Here’s a solution that worked wonders in our home. Give your teenager the right to ask for permission to speak freely. You’re probably familiar with that phrase in a military context. Same concept. You preserve respect for authority yet allow a person to be able to express their point of view, present new information, and even object in a constructive manner.

How It Works

  1. Discuss in advance. Explain to your teenager that you’re aware you need to shift gears in dealing with them yet you run the risk of falling back into being very autocratic. Let them know for both of your benefit, you are now giving them the privilege of asking for permission to speak freely.

  2. Clarify what the permission is for.
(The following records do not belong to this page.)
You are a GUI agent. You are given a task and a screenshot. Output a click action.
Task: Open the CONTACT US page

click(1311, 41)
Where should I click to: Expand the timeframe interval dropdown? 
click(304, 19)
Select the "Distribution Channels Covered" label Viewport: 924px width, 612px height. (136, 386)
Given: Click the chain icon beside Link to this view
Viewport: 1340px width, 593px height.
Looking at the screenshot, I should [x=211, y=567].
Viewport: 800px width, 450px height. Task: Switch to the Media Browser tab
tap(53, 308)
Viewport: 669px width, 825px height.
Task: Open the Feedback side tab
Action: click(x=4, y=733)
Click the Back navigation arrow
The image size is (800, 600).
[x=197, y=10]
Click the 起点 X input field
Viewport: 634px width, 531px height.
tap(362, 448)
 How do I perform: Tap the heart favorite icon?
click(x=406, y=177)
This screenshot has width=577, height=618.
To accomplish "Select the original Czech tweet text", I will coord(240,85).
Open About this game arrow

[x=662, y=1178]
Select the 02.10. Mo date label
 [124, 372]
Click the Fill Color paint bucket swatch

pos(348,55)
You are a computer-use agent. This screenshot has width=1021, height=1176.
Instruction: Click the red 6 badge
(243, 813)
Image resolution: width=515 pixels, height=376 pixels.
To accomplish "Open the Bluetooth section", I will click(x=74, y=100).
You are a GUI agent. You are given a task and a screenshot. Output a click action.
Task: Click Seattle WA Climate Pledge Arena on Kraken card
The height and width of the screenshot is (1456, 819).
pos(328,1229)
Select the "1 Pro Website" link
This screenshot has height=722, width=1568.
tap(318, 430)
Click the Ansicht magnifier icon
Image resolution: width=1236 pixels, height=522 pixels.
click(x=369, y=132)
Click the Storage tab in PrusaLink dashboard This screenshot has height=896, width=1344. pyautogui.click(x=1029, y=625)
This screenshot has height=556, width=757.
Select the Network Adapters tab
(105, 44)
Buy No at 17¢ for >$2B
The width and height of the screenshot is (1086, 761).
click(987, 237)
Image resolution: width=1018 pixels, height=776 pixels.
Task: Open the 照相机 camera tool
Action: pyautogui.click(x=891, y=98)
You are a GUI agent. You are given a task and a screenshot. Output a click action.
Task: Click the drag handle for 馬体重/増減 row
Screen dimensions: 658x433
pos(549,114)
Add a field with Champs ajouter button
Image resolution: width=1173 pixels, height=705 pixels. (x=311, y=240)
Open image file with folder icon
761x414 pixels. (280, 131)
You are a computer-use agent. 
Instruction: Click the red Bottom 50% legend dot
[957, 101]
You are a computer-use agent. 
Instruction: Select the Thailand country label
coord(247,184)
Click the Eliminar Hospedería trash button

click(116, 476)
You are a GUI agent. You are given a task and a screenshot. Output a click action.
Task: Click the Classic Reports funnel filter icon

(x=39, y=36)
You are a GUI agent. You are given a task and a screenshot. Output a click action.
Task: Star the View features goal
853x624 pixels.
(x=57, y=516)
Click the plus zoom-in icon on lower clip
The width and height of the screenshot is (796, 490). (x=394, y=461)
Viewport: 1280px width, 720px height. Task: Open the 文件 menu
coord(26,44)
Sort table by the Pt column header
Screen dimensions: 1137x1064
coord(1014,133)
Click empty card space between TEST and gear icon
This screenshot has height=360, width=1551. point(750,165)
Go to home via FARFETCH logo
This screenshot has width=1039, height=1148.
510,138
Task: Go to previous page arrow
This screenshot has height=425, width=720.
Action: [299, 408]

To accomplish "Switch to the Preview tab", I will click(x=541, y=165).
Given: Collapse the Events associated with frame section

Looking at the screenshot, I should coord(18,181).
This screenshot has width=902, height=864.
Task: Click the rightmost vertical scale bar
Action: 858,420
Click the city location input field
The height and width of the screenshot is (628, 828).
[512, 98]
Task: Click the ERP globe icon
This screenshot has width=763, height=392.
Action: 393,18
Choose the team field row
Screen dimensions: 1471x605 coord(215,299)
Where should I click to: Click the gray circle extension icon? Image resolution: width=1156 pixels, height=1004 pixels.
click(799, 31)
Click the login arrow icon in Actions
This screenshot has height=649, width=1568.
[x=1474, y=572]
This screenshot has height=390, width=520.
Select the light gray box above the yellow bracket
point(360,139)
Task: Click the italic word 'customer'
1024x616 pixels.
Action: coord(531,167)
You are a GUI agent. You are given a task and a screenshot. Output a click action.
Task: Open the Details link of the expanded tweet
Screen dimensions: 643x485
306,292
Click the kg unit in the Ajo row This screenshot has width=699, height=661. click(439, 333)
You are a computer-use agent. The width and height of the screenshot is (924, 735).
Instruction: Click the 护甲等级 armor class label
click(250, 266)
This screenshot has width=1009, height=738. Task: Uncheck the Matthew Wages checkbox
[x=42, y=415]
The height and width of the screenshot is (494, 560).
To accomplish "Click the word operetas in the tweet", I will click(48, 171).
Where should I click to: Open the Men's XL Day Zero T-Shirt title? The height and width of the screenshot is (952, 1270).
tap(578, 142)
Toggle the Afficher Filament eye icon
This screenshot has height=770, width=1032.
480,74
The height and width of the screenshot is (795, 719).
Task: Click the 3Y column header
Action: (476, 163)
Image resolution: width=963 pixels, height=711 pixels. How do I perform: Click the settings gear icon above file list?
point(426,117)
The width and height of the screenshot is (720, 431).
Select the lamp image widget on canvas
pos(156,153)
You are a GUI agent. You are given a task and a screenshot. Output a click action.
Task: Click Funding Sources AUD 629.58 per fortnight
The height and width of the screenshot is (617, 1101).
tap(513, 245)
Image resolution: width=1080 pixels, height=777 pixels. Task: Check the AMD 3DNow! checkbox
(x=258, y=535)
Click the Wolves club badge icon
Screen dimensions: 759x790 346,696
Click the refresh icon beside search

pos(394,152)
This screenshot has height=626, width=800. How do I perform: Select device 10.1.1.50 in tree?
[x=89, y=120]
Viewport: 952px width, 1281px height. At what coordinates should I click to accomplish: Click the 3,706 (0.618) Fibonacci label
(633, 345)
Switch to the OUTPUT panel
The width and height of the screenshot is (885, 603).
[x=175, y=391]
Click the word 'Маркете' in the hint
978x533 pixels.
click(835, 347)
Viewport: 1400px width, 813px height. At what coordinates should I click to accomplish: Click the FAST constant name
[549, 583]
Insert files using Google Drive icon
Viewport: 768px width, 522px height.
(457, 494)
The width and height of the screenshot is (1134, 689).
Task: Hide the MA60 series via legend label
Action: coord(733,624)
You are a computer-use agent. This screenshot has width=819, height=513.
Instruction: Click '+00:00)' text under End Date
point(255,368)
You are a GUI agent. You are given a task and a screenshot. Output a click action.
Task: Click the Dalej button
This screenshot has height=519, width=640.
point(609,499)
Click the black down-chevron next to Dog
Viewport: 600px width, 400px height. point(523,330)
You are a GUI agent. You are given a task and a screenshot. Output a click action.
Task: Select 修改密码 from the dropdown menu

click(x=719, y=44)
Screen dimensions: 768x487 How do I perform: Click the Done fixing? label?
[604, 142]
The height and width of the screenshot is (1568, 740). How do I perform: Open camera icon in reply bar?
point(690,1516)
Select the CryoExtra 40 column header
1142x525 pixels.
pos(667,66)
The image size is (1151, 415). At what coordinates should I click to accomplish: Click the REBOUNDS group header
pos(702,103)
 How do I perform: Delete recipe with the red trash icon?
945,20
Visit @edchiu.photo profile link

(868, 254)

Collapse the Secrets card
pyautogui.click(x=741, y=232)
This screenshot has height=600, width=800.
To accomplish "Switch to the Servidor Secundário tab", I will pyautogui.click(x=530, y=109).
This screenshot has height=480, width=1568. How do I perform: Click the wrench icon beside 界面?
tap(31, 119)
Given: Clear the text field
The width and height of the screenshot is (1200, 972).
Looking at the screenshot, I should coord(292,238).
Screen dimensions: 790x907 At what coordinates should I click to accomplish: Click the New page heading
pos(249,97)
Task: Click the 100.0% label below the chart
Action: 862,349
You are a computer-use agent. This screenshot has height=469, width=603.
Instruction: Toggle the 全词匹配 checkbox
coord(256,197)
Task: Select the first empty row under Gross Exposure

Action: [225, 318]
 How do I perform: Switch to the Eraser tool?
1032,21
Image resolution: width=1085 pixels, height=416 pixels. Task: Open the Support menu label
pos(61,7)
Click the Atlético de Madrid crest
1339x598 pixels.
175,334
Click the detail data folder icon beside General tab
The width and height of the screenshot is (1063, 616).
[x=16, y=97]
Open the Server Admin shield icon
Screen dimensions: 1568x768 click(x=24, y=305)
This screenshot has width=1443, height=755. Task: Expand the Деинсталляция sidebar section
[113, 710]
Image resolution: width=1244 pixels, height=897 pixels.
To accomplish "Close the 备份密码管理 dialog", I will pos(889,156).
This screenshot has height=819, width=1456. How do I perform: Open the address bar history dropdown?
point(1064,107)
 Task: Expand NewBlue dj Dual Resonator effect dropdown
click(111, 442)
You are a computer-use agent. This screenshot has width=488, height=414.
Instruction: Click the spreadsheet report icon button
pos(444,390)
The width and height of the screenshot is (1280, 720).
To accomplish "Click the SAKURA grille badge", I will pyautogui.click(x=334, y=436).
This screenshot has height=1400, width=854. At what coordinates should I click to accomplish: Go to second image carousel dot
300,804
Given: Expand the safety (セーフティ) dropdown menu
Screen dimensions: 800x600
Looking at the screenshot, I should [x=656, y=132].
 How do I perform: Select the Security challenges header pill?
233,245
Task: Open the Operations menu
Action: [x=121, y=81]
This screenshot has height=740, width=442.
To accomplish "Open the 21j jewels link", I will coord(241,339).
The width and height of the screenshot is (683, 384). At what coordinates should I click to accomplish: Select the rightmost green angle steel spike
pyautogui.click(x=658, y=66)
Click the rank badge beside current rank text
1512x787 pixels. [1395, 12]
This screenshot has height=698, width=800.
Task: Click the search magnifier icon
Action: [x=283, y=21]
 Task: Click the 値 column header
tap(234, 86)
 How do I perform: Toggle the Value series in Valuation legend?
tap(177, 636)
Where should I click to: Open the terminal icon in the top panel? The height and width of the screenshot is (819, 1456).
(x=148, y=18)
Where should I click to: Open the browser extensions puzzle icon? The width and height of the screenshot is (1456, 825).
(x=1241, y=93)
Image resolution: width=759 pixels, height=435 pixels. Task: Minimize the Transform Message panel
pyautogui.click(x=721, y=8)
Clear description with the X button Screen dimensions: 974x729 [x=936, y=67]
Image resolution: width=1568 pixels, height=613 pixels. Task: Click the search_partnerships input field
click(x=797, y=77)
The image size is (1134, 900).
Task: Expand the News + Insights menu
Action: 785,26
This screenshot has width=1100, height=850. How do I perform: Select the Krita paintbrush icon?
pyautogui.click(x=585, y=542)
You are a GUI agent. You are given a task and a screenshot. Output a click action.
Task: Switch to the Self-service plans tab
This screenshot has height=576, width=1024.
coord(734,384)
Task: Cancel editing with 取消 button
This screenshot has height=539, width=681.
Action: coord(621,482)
You agree to then allow them to discuss further, present their case, make an appeal, whatever. Common examples are exceptions to curfew, an event with friends, etc. There may be new information you aren’t aware of. It might be asking for reconsideration of a current boundary—for either a permanent change or an exception. It could be to appeal to a decision you’ve made for a request they’ve made that’s in new territory.

  3. Lay the ground rules. They must agree to two things: to speak calmly and with respect. No raising their voice, throwing fits, making faces, etc. If they do, conversation over. Teach them to come prepared to make their case. It may be better for them to take some time after your initial decision. Promise to always take their respectful appeal seriously, yet you reserve the right to still make the final decision. How they respond will determine future appeals.

In doing so, you’re giving your teenager the challenge to build responsibility and trustworthiness. These are real-world skills that they’ll need the rest of their lives.

You’re also helping yourself to lengthen the leash. It’s easy to simply give the same pat answers we always have. When your teenager asks, “Permission to speak freely?”, train yourself to take a breath and prepare yourself to listen with full objectivity and not interrupt until they are finished.

You as the parent still have the right to make whatever decision you feel is best after full discussion. Just make sure you use these occasions—particularly early on—as opportunities to flex where you can, and strengthen the relationship for the future.

This is good stuff. Give it a shot to keep an open line of communication with your teenagers that allows you to have influence for a lifetime.